多発性硬化症が内分泌系に与える影響とは

はじめに

多発性硬化症(MS)は中枢神経系に主に影響を及ぼす慢性疾患ですが、神経系と密接に連携している内分泌系にも間接的な影響を与えることがあります。本稿では、MSがどのようにホルモン調節に関わるかを解説します。

1. HPA軸(視床下部-下垂体-副腎)機能の乱れ

MSによる視床下部や下垂体への病変は、ストレスホルモンであるコルチゾールの分泌バランスを崩す可能性があります。その結果、エネルギー代謝や免疫応答が不安定になることがあります。

2. 甲状腺機能の変化

一部の患者では、甲状腺ホルモンの過剰(甲状腺機能亢進)や不足(甲状腺機能低下)が見られます。これは、視床下部‑下垂体‑甲状腺軸の伝達障害が原因と考えられます。

3. 月経不順

女性患者は、月経周期の長さや出血量の変動、さらには無月経を経験することがあります。エストロゲンやプロゲステロンの産生変化が関与しています。

4. 性機能障害

男女ともに、性的興奮やオーガズムの障害が報告されています。
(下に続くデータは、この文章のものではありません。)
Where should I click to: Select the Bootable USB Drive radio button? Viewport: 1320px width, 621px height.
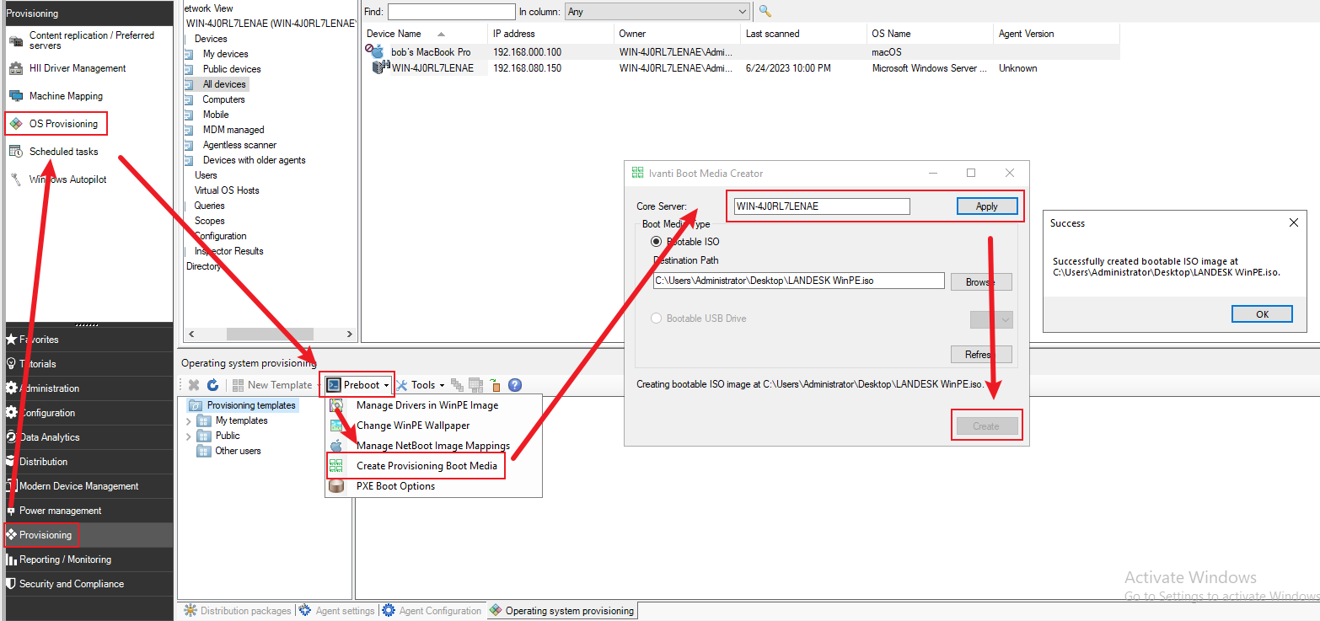[x=657, y=319]
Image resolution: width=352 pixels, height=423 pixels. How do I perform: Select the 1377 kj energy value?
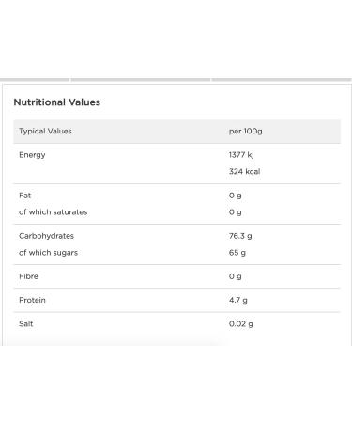pyautogui.click(x=241, y=155)
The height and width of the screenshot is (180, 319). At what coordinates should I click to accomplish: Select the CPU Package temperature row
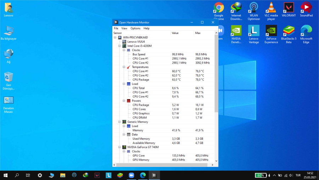click(141, 80)
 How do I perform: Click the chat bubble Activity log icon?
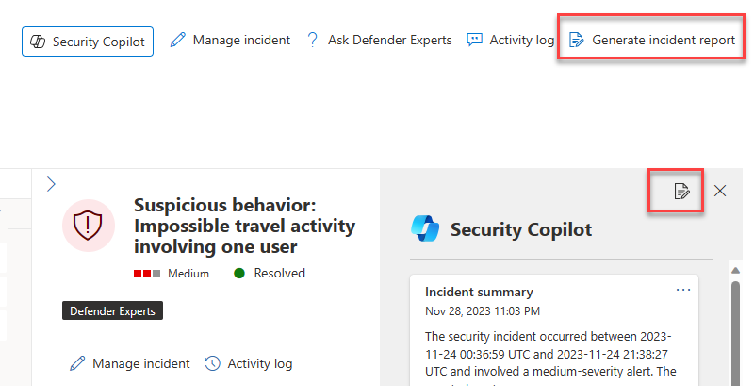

神経損傷による感覚低下に加え、ホルモンバランスの乱れや心理的ストレスが影響します。

5. 骨代謝への影響

運動不足やビタミンD欠乏、エストロゲン低下(特に閉経後)に伴い、骨密度が低下し骨粗鬆症や骨折リスクが高まります。

すべてのMS患者が内分泌系の問題を抱えるわけではありませんが、症状や病変部位に応じてホルモンバランスが変化することがあります。定期的な内分泌チェックと適切な管理が、生活の質向上につながります。